Being scared of relationships can not only feel frustrating, but it can hold you back and make you feel isolated in the world of love. However, there’s no need for you to feel like that, and there are several things that you can do to ensure that you can move forward and be happy, both in love and in life. So, let’s jump right in and start to change your ways!
The very first thing to do, before you even action anything, is to understand that it’s normal to be scared of relationships.
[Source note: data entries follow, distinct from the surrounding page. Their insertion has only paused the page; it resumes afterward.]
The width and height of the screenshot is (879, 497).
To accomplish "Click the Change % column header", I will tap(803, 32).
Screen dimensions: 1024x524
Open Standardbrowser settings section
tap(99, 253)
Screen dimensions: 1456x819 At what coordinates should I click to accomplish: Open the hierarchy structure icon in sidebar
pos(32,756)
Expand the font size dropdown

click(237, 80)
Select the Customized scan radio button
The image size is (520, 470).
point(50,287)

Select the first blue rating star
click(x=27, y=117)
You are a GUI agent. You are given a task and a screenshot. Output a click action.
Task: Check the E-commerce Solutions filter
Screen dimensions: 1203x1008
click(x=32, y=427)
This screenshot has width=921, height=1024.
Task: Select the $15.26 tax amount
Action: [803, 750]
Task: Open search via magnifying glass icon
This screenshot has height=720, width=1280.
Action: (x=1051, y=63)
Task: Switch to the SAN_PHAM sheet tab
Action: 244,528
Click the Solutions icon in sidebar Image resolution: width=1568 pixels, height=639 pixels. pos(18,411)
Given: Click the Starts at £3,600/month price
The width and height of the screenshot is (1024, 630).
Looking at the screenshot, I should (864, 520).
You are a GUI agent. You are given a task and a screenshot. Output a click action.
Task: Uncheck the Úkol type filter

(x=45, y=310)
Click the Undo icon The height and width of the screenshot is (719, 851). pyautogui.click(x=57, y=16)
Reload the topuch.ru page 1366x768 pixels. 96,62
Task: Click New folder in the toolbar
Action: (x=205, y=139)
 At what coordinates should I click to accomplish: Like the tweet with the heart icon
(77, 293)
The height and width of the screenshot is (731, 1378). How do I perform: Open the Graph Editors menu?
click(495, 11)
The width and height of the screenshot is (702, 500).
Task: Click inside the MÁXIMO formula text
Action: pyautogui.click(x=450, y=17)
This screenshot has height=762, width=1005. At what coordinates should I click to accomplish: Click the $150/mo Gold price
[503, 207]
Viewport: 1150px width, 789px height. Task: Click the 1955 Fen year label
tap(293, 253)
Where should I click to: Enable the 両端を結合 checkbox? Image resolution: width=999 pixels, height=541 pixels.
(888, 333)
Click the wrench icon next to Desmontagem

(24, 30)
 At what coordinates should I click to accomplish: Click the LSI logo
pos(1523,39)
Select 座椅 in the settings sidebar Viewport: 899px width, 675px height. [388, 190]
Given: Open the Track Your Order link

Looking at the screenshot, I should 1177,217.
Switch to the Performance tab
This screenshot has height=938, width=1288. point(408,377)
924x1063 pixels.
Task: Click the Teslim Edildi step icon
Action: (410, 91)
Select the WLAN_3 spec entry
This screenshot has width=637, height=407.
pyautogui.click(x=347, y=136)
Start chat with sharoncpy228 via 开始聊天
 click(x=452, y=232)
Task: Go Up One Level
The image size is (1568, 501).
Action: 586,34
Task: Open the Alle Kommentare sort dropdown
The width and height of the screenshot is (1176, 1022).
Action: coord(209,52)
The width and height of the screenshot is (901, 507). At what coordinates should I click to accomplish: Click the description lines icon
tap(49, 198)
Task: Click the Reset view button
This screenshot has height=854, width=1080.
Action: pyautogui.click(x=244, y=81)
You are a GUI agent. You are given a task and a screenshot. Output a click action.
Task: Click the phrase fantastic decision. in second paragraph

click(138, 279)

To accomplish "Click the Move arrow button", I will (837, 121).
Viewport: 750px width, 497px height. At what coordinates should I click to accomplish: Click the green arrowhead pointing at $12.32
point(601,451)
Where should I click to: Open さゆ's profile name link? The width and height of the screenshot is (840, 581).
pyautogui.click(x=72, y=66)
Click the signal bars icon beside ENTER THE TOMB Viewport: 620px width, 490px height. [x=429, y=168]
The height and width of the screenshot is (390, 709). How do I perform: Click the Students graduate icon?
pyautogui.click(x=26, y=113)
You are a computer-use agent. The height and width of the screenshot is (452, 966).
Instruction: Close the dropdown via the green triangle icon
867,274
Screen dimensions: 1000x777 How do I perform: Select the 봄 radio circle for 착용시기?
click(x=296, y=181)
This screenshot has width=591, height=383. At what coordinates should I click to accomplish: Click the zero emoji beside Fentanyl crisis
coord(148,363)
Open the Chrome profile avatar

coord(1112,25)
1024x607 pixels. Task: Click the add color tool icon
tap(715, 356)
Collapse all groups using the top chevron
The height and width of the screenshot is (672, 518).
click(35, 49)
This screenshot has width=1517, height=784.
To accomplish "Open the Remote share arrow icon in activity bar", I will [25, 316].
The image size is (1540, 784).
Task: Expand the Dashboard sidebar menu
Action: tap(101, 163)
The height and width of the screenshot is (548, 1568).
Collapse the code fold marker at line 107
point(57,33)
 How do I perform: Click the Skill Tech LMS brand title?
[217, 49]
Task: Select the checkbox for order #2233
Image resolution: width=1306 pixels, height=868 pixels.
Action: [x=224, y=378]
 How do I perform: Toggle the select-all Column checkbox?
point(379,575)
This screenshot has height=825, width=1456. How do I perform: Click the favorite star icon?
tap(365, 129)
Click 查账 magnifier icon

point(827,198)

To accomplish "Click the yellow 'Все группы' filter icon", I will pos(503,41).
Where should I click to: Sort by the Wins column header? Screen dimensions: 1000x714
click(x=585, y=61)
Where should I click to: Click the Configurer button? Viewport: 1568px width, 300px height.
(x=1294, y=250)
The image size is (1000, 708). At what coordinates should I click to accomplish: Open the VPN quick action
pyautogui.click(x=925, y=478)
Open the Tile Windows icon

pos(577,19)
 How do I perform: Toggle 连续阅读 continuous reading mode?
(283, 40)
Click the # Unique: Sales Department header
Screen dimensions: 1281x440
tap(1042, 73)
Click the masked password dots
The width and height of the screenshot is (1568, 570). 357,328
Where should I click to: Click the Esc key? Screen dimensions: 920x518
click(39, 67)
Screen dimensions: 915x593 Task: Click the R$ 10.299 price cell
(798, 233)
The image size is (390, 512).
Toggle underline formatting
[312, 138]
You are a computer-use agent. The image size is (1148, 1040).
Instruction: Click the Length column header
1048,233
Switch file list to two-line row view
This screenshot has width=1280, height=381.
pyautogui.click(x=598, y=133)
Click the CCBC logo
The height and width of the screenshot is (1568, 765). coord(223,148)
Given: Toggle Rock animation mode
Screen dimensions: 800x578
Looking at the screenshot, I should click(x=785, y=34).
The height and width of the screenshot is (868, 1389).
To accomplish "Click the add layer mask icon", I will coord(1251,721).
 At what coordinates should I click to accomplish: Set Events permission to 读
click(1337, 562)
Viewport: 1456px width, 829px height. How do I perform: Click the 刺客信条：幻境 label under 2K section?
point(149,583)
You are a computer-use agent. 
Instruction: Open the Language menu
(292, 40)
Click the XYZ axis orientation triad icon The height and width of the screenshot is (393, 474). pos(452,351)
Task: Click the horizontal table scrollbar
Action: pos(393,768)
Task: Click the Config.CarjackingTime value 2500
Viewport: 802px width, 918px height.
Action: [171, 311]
Most people are terrified of letting someone else see them in a vulnerable state and they’re scared they might lose them at some point and have to deal with heartbreak.
If you’ve had bad experiences in the past when it comes to being in a relationship, you’re obviously going to be even more nervous about relationships, which is both understandable and normal.
So, stop giving yourself a hard time and isolating yourself - it’s normal to be scared of getting into a relationship, even if other people’s fear only reaches a certain level and yours is much more serious.
In order to get the fear of relationships out of your way and be able to explain your doubt and fear to the person you like, it’s vital that you understand why you’re scared of relationships and why you doubt your ability to commit.
The cause of this fear could be anything from previous relationships you’ve had, something an ex did, other people’s relationships that you’ve witnessed, a commitment to stay independent, or a concern about whether your child will get on with a partner.
If you’ve never been scared about getting into a relationship before or you’re simply doubting this person and your feelings towards them, then the issue might be that you’re not actually scared of a relationship in general, but you’re scared of one with them because you don’t like them as much as you thought.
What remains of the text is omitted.